◆ **Written instruction**
Print the page on LSTM networks in full, word for word.

◆ **Quoted text**
LSTM Networks: Cell State, Gates

Section 01

What Are LSTM Networks?

Long Short-Term Memory networks — usually just called LSTMs — are a special kind of Recurrent Neural Network (RNN), capable of learning long-term dependencies. They were introduced by Hochreiter & Schmidhuber (1997) and were refined and popularized by many researchers in the work that followed. They work tremendously well on a large variety of problems and are now widely used across industry and research.

📖 The Core Promise

Remembering Is Their Default — Not a Struggle

LSTMs are explicitly designed to avoid the long-term dependency problem. Consider reading a novel: when you reach the climax on page 300, you still remember the key character trait planted on page 5. Standard RNNs cannot do this — after a handful of steps, earlier context dissolves. LSTMs solve this by maintaining a dedicated memory highway that carries information across hundreds of time steps without degradation.

Remembering information for long periods of time is practically their default behavior, not something they struggle to learn!

🔗

The Chain of Repeating Modules

All recurrent neural networks have the form of a chain of repeating modules of neural network. In standard RNNs, this repeating module has a very simple structure — such as a single tanh layer. LSTMs also have this chain-like structure, but the repeating module has a different, much more sophisticated internal design with four interacting components instead of one.

⛓️ RNN Chain Structure — Standard vs LSTM (click to pause)

🖱️ Click the diagram to pause. The glowing middle cell (t) is the currently active one. The blue horizontal line is the cell state — the long-term memory highway running unchanged through the chain.

Section 02

Why Do We Need LSTMs?

Traditional RNNs often struggle to retain information over long sequences due to issues like vanishing and exploding gradients.

Screenshot and document pointing data:
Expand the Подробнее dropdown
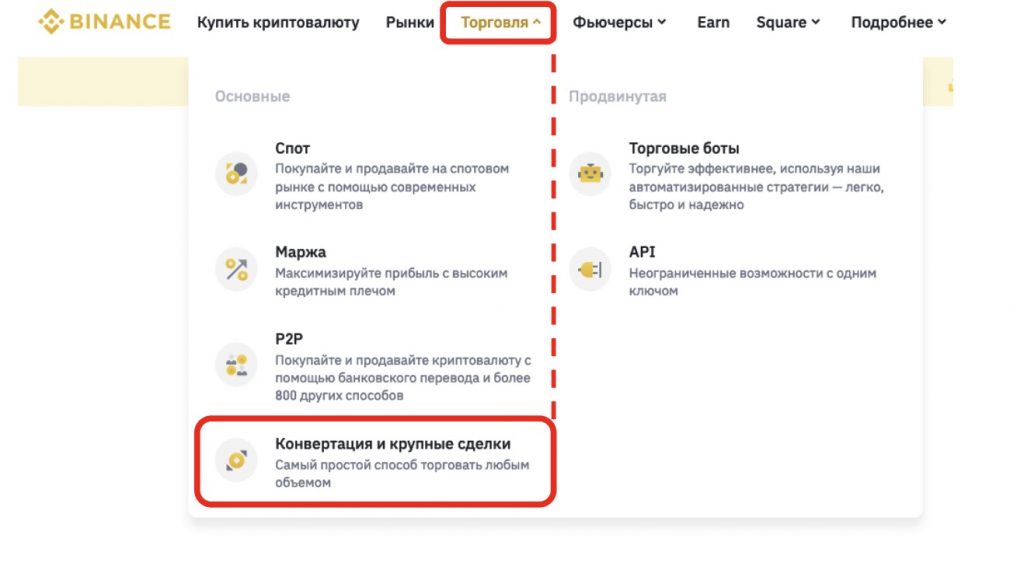 coord(897,22)
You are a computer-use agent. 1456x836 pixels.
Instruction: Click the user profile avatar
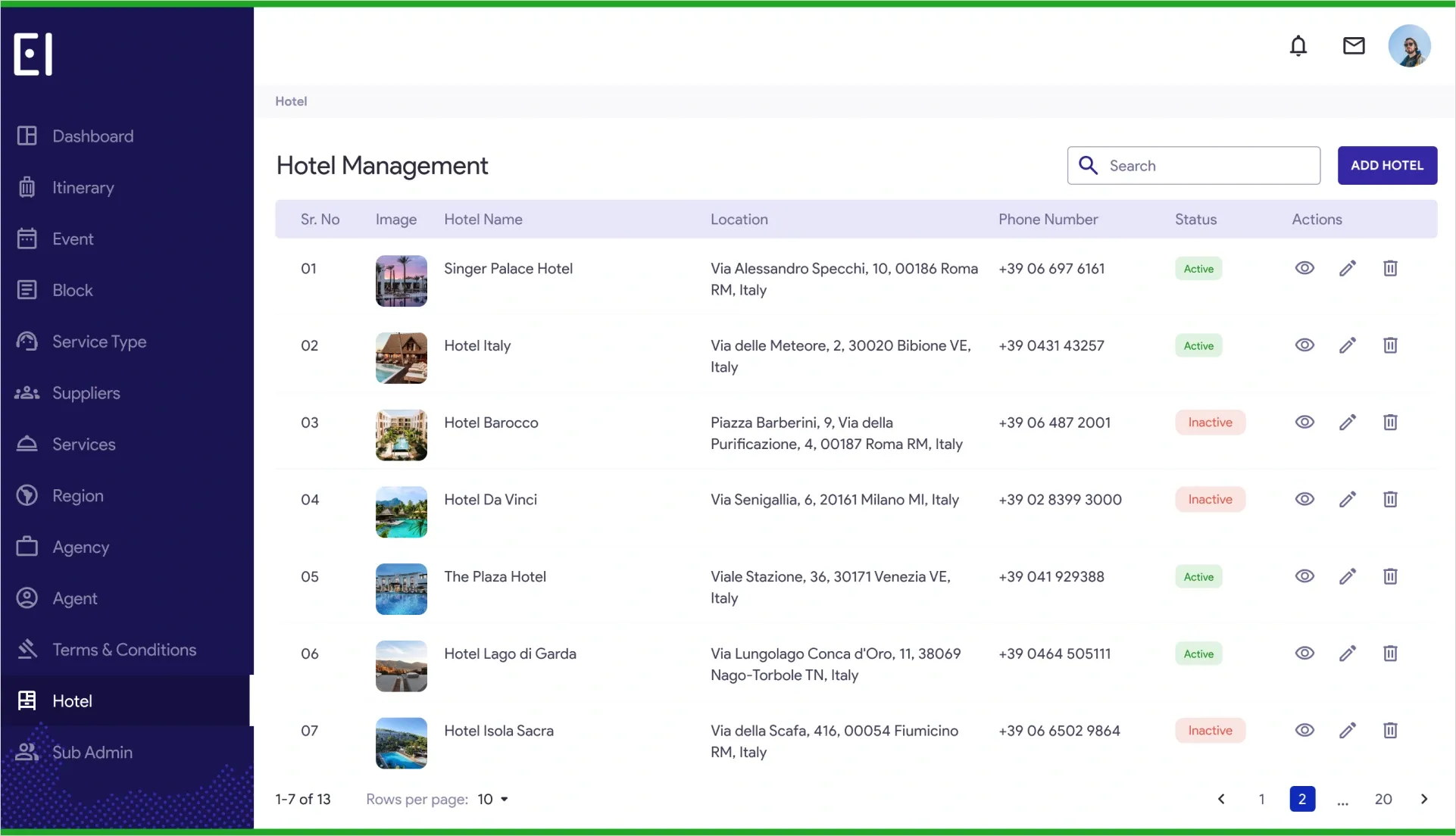coord(1409,46)
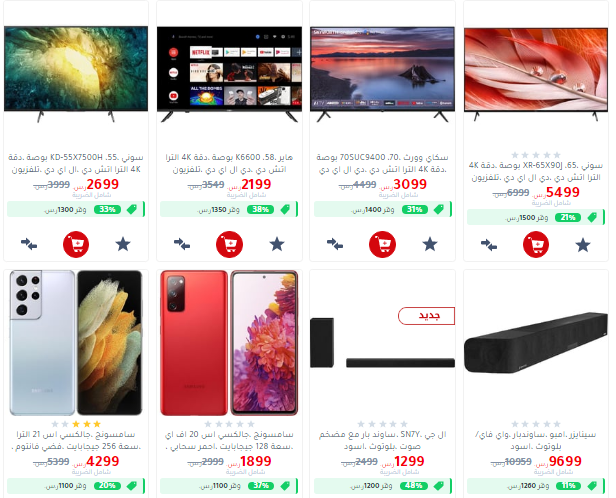616x498 pixels.
Task: Compare the Haier K6600 TV using arrows icon
Action: click(182, 244)
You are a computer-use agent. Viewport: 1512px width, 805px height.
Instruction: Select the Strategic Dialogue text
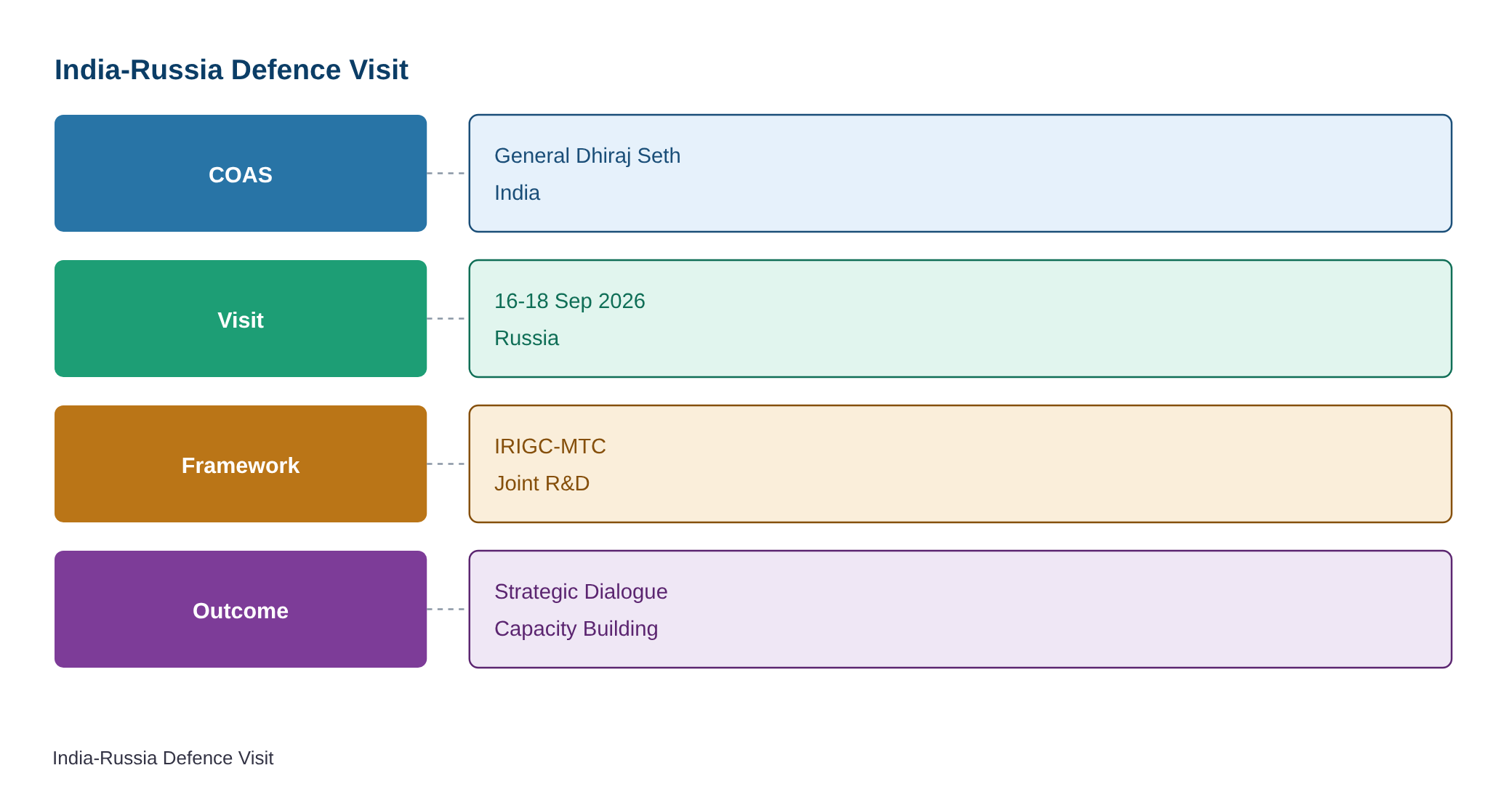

◆ **Exercise solution**
LSTM Networks: Cell State, Gates

Section 01

What Are LSTM Networks?

Long Short-Term Memory networks — usually just called LSTMs — are a special kind of Recurrent Neural Network (RNN), capable of learning long-term dependencies. They were introduced by Hochreiter & Schmidhuber (1997) and were refined and popularized by many researchers in the work that followed. They work tremendously well on a large variety of problems and are now widely used across industry and research.

📖 The Core Promise

Remembering Is Their Default — Not a Struggle

LSTMs are explicitly designed to avoid the long-term dependency problem. Consider reading a novel: when you reach the climax on page 300, you still remember the key character trait planted on page 5. Standard RNNs cannot do this — after a handful of steps, earlier context dissolves. LSTMs solve this by maintaining a dedicated memory highway that carries information across hundreds of time steps without degradation.

Remembering information for long periods of time is practically their default behavior, not something they struggle to learn!

🔗

The Chain of Repeating Modules

All recurrent neural networks have the form of a chain of repeating modules of neural network. In standard RNNs, this repeating module has a very simple structure — such as a single tanh layer. LSTMs also have this chain-like structure, but the repeating module has a different, much more sophisticated internal design with four interacting components instead of one.

⛓️ RNN Chain Structure — Standard vs LSTM (click to pause)

🖱️ Click the diagram to pause. The glowing middle cell (t) is the currently active one. The blue horizontal line is the cell state — the long-term memory highway running unchanged through the chain.

Section 02

Why Do We Need LSTMs?

Traditional RNNs often struggle to retain information over long sequences due to issues like vanishing and exploding gradients.